Keyless entry

Keyless entry and ignition systems were introduced years ago, initially on high-end vehicles before they became standard on many other models. The convenience of fobs comes with potential security threats, although car manufacturers are working to mitigate them.

Auto manufacturers have long embraced technology that can streamline the automotive experience for drivers. For example, several years ago keyless entry and ignition systems were introduced, initially on high-end vehicles before they became standard on many other models.

Instead of the traditional turn and crank key, keyless entry systems use a fob, which sends a signal to the receiver inside the vehicle. That signal can then perform multiple tasks, such as unlock and lock the doors and turn on the car via remote start.

“Most of them have a computer chip in them that the car has to recognize in order for it to lock and unlock the car by pushing the button,” said Will Rember, who works in the sales department at Toyota of Paris. 

“There’s some that you can remote start from the key fob, there are some you can lock and unlock, roll the windows down from the key fobs, unlock the trunk from the key fobs. You can push the button one time and it unlocks one door; you can push it twice and it will unlock all the doors,” he said.

When drivers receive a key fob from the dealership, they should take great care in making sure it doesn’t get lost. Key fobs are expensive to replace, which leads people to believe they can program a key themselves to avoid the cost. That can cause severe issues if not done properly. 

“With Ford vehicles, they have to be brought to the dealership and they have to be programmed via a Ford computer,” said Robert Boyden, service manager at Paris Ford. 

“Here we actually verify the customer’s identity and that they’re the owner of the vehicle to their VIN so they have to bring us proof of ownership in at least two different ways plus their ID before we’ll program a new key to the car. Also, the people have to be here when you program them. That’s a way to make sure nobody just brings in a VIN and says, ‘This is my vehicle. Can you program a key?” Boyden said.

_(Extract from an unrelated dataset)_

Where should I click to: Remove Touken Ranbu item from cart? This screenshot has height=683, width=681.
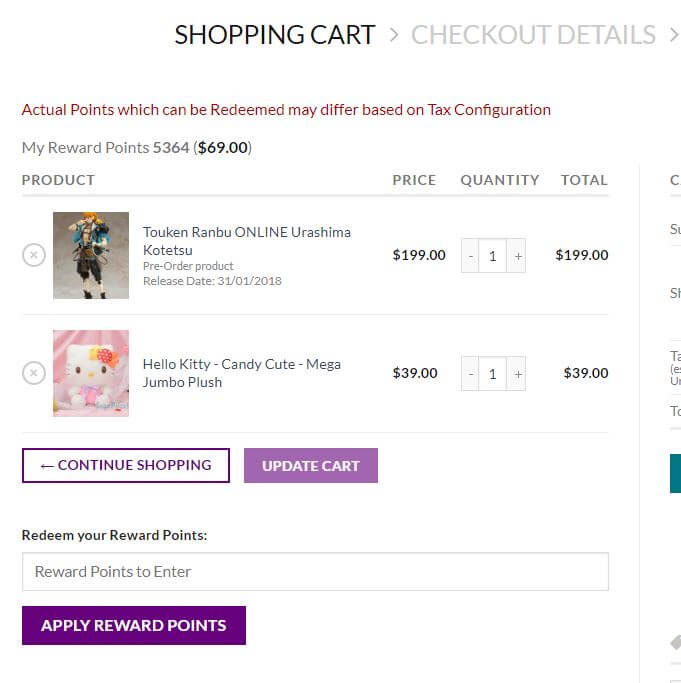(x=33, y=255)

Because fobs work on wireless systems, hackers potentially can intercept the fob-to-car signal. That enables a thief to not only open the vehicle’s doors, but also to potentially drive away as well. Even though the fob/car security pairing is unique and can create billions of codes, researchers at Radboud University in the Netherlands and the University of Birmingham found that by intercepting the wireless signal just twice, they could narrow down the possible combinations from billions to just 200,000. After that, a computer can figure out the code in just half an hour and unlock the car. Potentially, a thief can gather car codes as drivers enter their vehicles during the day, then return later to steal a number of cars.

Thieves who purchase signal amplifiers also pose a threat. The amplifiers magnify the reach of the fob signal so that a vehicle owner can be in his or her house with the fob, but the thief can walk up to the car and open it — even if the fob is far enough away that it should not engage. One way to circumvent this is to buy a signal-blocking pouch that can hold the key fob. Also, an old-school steering wheel or gear shift lock is an effective layer of protection.

Car companies such as Ford are working toward eliminating the possibility of a hacker intercepting the signal.

 “(Ford) actually did some software updates to all of their vehicles. You can’t pick up a frequency via a scanner anymore. We’re constantly trying to change the way we do things, so to think like them and to try and outthink them,” Boyden said.